A sentence valid in all finite structures Consider a first order language $L$. Let $S$ be an $L$-sentence true in all finite $L$-structures but false in some infinite $L$-structure. The completeness theorem implies $S$ can not be proven by usual means. Yet, is there another way to establish $S$ is true in all finite models? Another question is whether we can write down $S$ at all.

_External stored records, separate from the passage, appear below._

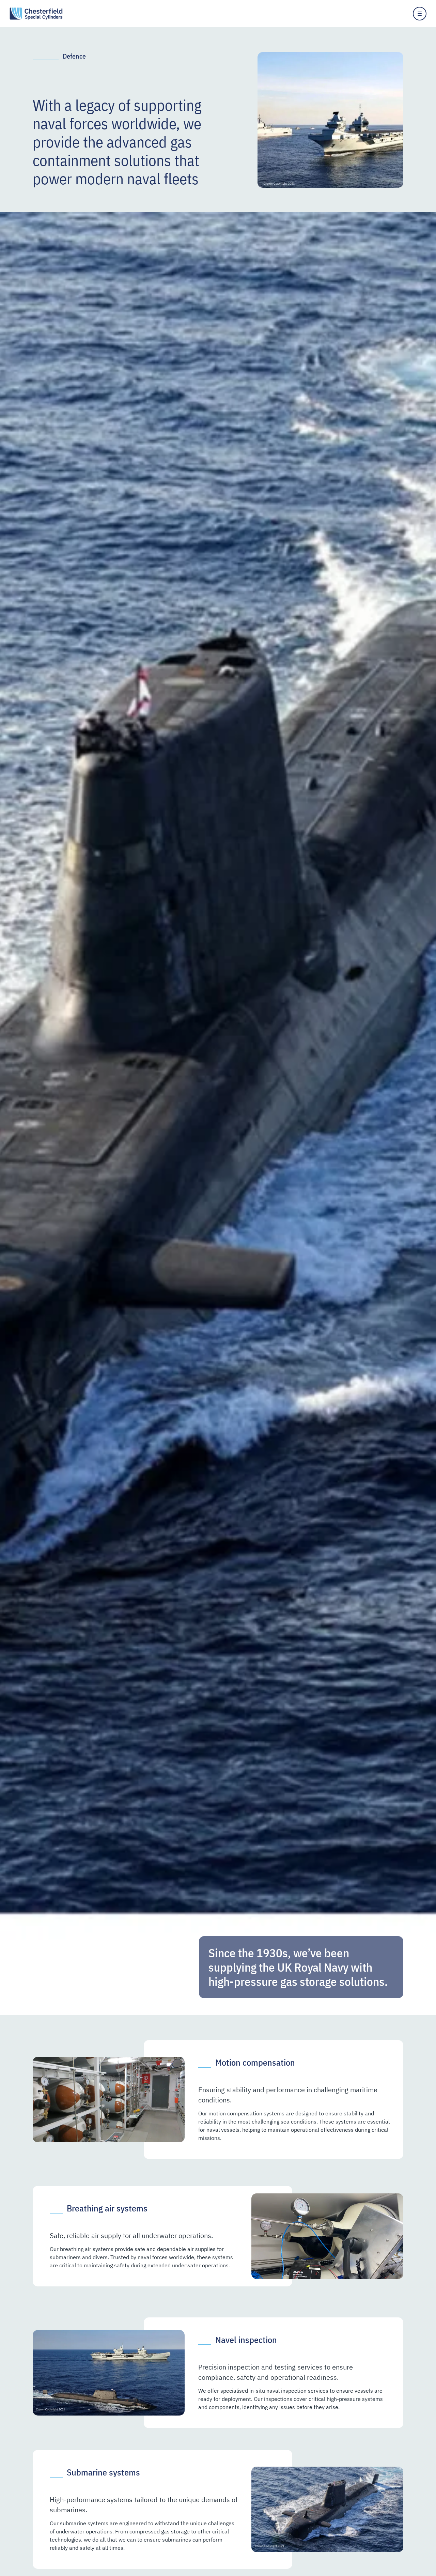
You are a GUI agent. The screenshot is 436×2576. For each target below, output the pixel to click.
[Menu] (419, 13)
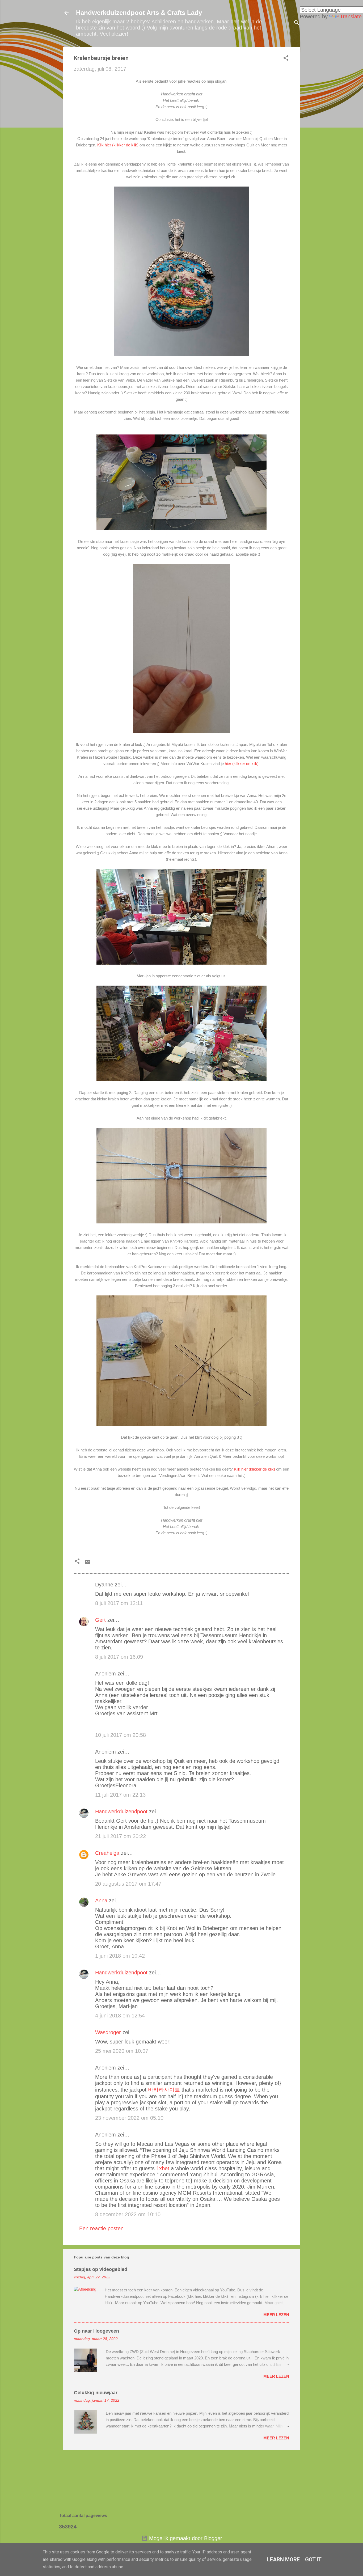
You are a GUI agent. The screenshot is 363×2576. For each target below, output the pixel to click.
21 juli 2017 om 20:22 (120, 1836)
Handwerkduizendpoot (121, 1811)
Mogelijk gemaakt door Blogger (184, 2538)
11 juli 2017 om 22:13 (120, 1795)
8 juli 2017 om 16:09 (119, 1657)
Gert (100, 1620)
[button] (286, 58)
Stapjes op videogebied (100, 2269)
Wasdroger (108, 2032)
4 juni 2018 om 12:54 (120, 2015)
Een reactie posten (101, 2228)
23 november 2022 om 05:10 (129, 2118)
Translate (351, 16)
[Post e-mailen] (88, 1563)
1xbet (162, 2168)
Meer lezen (276, 2314)
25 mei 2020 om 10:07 (121, 2051)
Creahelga (107, 1853)
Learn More (283, 2559)
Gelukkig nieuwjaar (95, 2392)
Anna (101, 1900)
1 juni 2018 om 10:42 (120, 1956)
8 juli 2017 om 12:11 (119, 1603)
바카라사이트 (164, 2090)
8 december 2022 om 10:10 (128, 2214)
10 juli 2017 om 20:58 (120, 1735)
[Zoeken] (296, 23)
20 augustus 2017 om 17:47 (128, 1884)
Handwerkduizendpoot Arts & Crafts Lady (139, 12)
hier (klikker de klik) (242, 763)
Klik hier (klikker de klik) (117, 145)
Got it (313, 2559)
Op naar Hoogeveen (96, 2331)
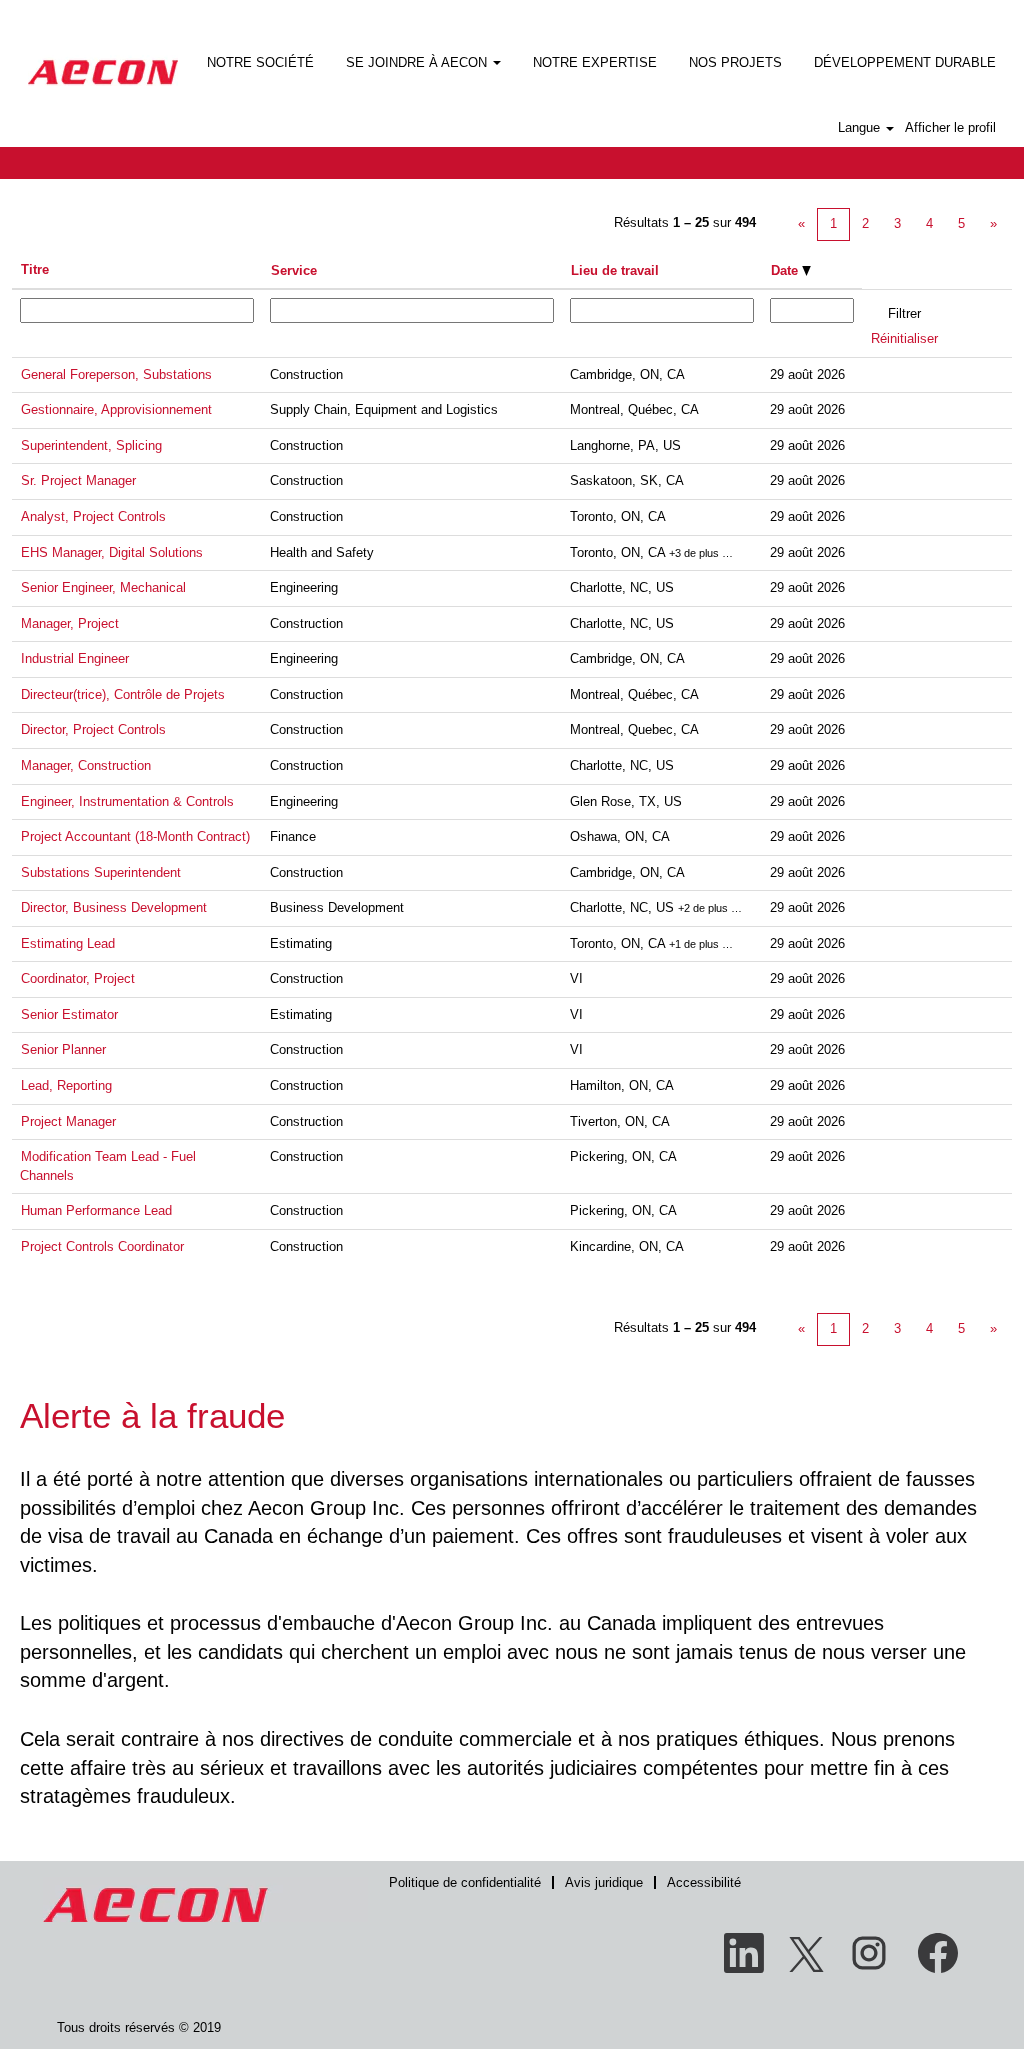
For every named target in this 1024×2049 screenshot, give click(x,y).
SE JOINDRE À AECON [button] (418, 62)
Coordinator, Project (78, 978)
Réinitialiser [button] (904, 338)
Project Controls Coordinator (102, 1246)
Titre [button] (35, 269)
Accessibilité (704, 1882)
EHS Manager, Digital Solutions (112, 552)
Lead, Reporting (66, 1085)
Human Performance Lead (96, 1210)
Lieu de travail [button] (615, 270)
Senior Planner (63, 1049)
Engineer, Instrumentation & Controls (127, 801)
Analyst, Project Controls (93, 516)
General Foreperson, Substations (116, 374)
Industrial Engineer (75, 658)
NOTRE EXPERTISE (595, 62)
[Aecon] (103, 58)
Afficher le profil (950, 127)
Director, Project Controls (93, 729)
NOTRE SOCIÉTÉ (260, 62)
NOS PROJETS (735, 62)
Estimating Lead (68, 943)
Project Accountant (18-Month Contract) (135, 836)
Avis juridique (604, 1882)
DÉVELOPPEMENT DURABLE (905, 62)
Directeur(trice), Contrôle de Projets (123, 694)
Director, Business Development (114, 907)
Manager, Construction (86, 765)
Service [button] (294, 270)
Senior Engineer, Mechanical (103, 587)
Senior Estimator (69, 1014)
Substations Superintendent (101, 872)
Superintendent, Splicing (91, 445)
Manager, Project (70, 623)
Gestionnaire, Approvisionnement (116, 409)
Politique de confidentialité (465, 1882)
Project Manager (68, 1121)
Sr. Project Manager (78, 480)
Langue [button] (861, 127)
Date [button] (786, 270)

Are there some examples, say, from graph or set theory?
 A: 
Another question is whether we can write down S at all.

Consider the language $\mathcal{L} = \{ \leq \}$, and the sentence $S$ saying that if

*

*$\leq$ is transitive ($\forall x,y,z. x \leq y \wedge y \leq z \rightarrow x \leq z$),

*$\leq$ is antisymmetric ($\forall x,y. x \leq y \wedge y \leq x \rightarrow x = x$,

*$\leq$ is reflexive ($\forall x. x \leq x$), and

*$\leq$ is total ($\forall x,y. x \leq y \vee y \leq x$)

then there is a $\leq$-maximum element ($\exists x. \forall y. y \leq x$).
This sentence is true in every finite $\mathcal{L}$-structure, but of course false in $\langle \mathbb{N}, \leq \rangle$ where $\leq$ denotes the standard ordering of $\mathbb{N}$.

The completeness theorem implies S can not be proven by usual means.  Yet, is there another way to establish S is true in all finite models?

As you note, as long as we allow arbitrary (finite or infinite) structures, Gödel's completeness theorem provides a strong correspondence between semantic validity and deductive (syntactic) provability.
Of course, the $S$ written down above is not provable in first-order logic, since it fails in some (infinite) structure.
Unfortunately, it is not possible to find similar, complete deductive rules that would allow us to prove precisely those sentences that hold in all finite structures: this follows from a well-known result in recursion theory, known as Trakhtenbroth's theorem.